Today we’d like to introduce you to Josmine Evans.
Hi Josmine, please kick things off for us with an introduction to yourself and your story.
This work started with self-discovery.
I grew up in a close, active community where identity was shared. I was known through my relationships. I was Hank and Clara’s daughter, Carol’s niece, Myrlin’s granddaughter, somebody’s friend. When I moved to Detroit in 2014, I was separated from that community for the first time and had to figure out who I was on my own.
I found my footing through cooking. I cooked for my partner at the time and explained the meaning behind the dishes: why we made certain foods, who taught me, and when they showed up in my family’s life. Food became the way I researched myself — by learning more about the people and histories that shaped me. That work eventually moved me from my home kitchen to the wider world: across the U.S., the Caribbean, South America, and West Africa.
In 2018, I began traveling across the diaspora with culinary scholar Michael Twitty and others, studying the connections between West African food traditions and the everyday foods Black people cook in the Americas. Those experiences reshaped my understanding of culture, lineage, and responsibility.
When I began separating from my previous employer, I took on small pop-ups and catering jobs to keep my lights on. I also used those moments to share the stories behind the food. Every plate came with context as to how and why we eat these dishes, who passed them down, and what they carry.
Over time, I realized that my family’s stories were not isolated. They echoed across other Black communities too. I also recognized the privilege it took to travel, study, and gather this knowledge. I wanted to make the history I was uncovering more accessible without diluting it or turning it into a trend.
This January, I launched a spice line. Each blend tells a specific story tied to a place, a history, or a lineage. Pop-ups might allow me to speak to 30 or 40 people, and catering jobs might reach 10 to 60. But a jar of seasoning can travel anywhere in the world, at any hour, and reach far more people than I can face-to-face.
Alongside this, I co-founded The Joy Project in Detroit; a living archive focused on Afro-Atlantic agriculture, culture, and community practice. It’s where the research meets land and where the work of remembering becomes something people can touch, taste, and participate in.
Today, Indigo Culinary Co. as we expand locally and nationwide the core remains the same: preserve and uplift Black foodways, make flavor accessible, honor our elders, and support community. I still make everything by hand. I still study. I still listen. And I continue to follow the same guiding belief that food carries memory, identity, and meaning across generations.
Can you talk to us a bit about the challenges and lessons you’ve learned along the way. Looking back would you say it’s been easy or smooth in retrospect?
Navigating the basic challenges of being a first-time, first-generation entrepreneur with no formal business background has been hard enough. Adding the fact that I’m committed to running this business according to my ethics and personal values has made it even more complex. There are shortcuts other businesses take that would make things cheaper, easier, and more efficient but I’m not willing to go that route.

------------------------------------------------------------------------

**Problem A**
Reproduce the interview from "Today we’d like" to "started with self-discovery.", swapping "self-discovery" for "self-reflection".

------------------------------------------------------------------------

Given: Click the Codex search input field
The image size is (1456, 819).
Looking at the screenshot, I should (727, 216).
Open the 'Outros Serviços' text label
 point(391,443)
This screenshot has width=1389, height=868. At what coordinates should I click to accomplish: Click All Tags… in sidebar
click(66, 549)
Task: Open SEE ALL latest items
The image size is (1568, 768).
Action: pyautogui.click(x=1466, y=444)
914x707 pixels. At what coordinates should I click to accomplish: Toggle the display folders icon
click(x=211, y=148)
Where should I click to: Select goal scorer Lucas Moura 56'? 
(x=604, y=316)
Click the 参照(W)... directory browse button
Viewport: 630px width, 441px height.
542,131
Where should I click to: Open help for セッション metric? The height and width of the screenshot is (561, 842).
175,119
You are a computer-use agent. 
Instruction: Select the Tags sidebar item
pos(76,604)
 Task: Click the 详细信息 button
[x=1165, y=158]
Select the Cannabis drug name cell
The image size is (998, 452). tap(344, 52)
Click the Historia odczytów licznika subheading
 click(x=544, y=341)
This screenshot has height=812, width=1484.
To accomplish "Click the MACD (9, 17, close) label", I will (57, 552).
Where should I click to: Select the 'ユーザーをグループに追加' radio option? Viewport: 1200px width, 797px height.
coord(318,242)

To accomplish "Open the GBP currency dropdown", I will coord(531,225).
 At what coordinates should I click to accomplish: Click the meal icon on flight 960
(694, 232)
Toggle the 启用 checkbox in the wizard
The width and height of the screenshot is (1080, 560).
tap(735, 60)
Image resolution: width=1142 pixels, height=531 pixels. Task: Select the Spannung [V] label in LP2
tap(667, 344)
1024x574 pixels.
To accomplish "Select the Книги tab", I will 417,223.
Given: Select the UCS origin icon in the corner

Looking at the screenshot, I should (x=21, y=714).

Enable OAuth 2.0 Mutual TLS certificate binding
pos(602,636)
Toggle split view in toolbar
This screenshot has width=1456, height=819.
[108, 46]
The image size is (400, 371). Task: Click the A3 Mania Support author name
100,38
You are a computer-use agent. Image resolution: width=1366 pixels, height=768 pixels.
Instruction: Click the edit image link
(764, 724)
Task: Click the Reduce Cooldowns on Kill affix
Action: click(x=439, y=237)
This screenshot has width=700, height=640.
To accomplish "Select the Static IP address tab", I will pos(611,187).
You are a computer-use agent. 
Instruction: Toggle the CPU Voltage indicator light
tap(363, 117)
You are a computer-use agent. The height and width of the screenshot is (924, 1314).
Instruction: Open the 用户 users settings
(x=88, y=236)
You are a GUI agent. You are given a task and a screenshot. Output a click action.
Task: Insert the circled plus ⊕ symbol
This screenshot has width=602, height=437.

------------------------------------------------------------------------

**Problem B**
How many lines of the records contain the string "should", counting case as significant? Reply with the number alone.

**Complete response A**
Today we’d like to introduce you to Josmine Evans.
Hi Josmine, please kick things off for us with an introduction to yourself and your story.
This work started with self-reflection.

**Complete response B**
8